- _What needs to be done_:
Write the entries out in full, matching them exactly.

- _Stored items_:
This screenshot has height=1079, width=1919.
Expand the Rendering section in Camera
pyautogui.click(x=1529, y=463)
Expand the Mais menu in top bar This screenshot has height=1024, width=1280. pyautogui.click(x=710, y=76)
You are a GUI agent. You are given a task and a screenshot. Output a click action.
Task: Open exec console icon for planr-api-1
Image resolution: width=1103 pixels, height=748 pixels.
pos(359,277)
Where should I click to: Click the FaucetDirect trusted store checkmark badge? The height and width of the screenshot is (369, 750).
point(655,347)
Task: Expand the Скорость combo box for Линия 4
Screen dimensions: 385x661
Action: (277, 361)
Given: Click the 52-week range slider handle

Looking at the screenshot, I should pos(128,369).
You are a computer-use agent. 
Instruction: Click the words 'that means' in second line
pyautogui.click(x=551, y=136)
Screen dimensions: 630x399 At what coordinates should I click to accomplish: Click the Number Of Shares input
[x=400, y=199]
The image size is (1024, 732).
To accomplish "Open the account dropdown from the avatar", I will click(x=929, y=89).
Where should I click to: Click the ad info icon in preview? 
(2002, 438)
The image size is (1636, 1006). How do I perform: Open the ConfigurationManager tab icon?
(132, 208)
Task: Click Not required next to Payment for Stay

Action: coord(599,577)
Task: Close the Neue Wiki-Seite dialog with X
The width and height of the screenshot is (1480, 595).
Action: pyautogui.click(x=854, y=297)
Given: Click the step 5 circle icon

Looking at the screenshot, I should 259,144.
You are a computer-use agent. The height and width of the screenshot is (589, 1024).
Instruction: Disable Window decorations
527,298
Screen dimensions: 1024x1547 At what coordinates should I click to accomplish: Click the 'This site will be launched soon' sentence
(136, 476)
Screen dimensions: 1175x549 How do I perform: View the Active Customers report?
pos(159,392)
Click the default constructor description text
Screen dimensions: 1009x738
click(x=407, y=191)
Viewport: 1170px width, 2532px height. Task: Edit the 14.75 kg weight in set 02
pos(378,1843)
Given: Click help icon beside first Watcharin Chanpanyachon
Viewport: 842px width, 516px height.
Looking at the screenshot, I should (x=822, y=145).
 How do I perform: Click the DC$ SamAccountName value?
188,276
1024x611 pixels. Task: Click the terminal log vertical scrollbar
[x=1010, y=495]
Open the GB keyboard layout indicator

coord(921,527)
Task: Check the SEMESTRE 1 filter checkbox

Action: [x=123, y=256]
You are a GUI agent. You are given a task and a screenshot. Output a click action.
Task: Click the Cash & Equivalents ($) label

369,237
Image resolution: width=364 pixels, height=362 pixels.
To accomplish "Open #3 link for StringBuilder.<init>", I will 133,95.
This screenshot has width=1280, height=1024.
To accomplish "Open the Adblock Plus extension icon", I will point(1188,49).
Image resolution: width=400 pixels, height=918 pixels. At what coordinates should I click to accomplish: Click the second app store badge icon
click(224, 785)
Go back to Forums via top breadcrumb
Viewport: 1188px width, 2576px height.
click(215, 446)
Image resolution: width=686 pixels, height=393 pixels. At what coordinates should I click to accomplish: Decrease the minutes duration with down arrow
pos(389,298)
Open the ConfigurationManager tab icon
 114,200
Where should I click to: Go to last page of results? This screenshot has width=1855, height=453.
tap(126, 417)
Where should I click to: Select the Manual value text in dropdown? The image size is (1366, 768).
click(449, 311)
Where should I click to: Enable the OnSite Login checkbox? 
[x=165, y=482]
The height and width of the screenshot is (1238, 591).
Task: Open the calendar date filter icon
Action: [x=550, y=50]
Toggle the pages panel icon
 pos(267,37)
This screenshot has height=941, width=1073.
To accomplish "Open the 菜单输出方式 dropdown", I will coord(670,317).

- _Answer for this exercise_:
This screenshot has height=1079, width=1919.
Expand the Rendering section in Camera
pyautogui.click(x=1529, y=463)
Expand the Mais menu in top bar This screenshot has height=1024, width=1280. pyautogui.click(x=710, y=76)
You are a GUI agent. You are given a task and a screenshot. Output a click action.
Task: Open exec console icon for planr-api-1
Image resolution: width=1103 pixels, height=748 pixels.
pos(359,277)
Where should I click to: Click the FaucetDirect trusted store checkmark badge? The height and width of the screenshot is (369, 750).
point(655,347)
Task: Expand the Скорость combo box for Линия 4
Screen dimensions: 385x661
Action: (277, 361)
Given: Click the 52-week range slider handle

Looking at the screenshot, I should pos(128,369).
You are a computer-use agent. 
Instruction: Click the words 'that means' in second line
pyautogui.click(x=551, y=136)
Screen dimensions: 630x399 At what coordinates should I click to accomplish: Click the Number Of Shares input
[x=400, y=199]
The image size is (1024, 732).
To accomplish "Open the account dropdown from the avatar", I will click(x=929, y=89).
Where should I click to: Click the ad info icon in preview? 
(2002, 438)
The image size is (1636, 1006). How do I perform: Open the ConfigurationManager tab icon?
(132, 208)
Task: Click Not required next to Payment for Stay

Action: coord(599,577)
Task: Close the Neue Wiki-Seite dialog with X
The width and height of the screenshot is (1480, 595).
Action: pyautogui.click(x=854, y=297)
Given: Click the step 5 circle icon

Looking at the screenshot, I should 259,144.
You are a computer-use agent. The height and width of the screenshot is (589, 1024).
Instruction: Disable Window decorations
527,298
Screen dimensions: 1024x1547 At what coordinates should I click to accomplish: Click the 'This site will be launched soon' sentence
(136, 476)
Screen dimensions: 1175x549 How do I perform: View the Active Customers report?
pos(159,392)
Click the default constructor description text
Screen dimensions: 1009x738
click(x=407, y=191)
Viewport: 1170px width, 2532px height. Task: Edit the 14.75 kg weight in set 02
pos(378,1843)
Given: Click help icon beside first Watcharin Chanpanyachon
Viewport: 842px width, 516px height.
Looking at the screenshot, I should (x=822, y=145).
 How do I perform: Click the DC$ SamAccountName value?
188,276
1024x611 pixels. Task: Click the terminal log vertical scrollbar
[x=1010, y=495]
Open the GB keyboard layout indicator

coord(921,527)
Task: Check the SEMESTRE 1 filter checkbox

Action: [x=123, y=256]
You are a GUI agent. You are given a task and a screenshot. Output a click action.
Task: Click the Cash & Equivalents ($) label

369,237
Image resolution: width=364 pixels, height=362 pixels.
To accomplish "Open #3 link for StringBuilder.<init>", I will 133,95.
This screenshot has width=1280, height=1024.
To accomplish "Open the Adblock Plus extension icon", I will point(1188,49).
Image resolution: width=400 pixels, height=918 pixels. At what coordinates should I click to accomplish: Click the second app store badge icon
click(224, 785)
Go back to Forums via top breadcrumb
Viewport: 1188px width, 2576px height.
click(215, 446)
Image resolution: width=686 pixels, height=393 pixels. At what coordinates should I click to accomplish: Decrease the minutes duration with down arrow
pos(389,298)
Open the ConfigurationManager tab icon
 114,200
Where should I click to: Go to last page of results? This screenshot has width=1855, height=453.
tap(126, 417)
Where should I click to: Select the Manual value text in dropdown? The image size is (1366, 768).
click(449, 311)
Where should I click to: Enable the OnSite Login checkbox? 
[x=165, y=482]
The height and width of the screenshot is (1238, 591).
Task: Open the calendar date filter icon
Action: [x=550, y=50]
Toggle the pages panel icon
 pos(267,37)
This screenshot has height=941, width=1073.
To accomplish "Open the 菜单输出方式 dropdown", I will coord(670,317).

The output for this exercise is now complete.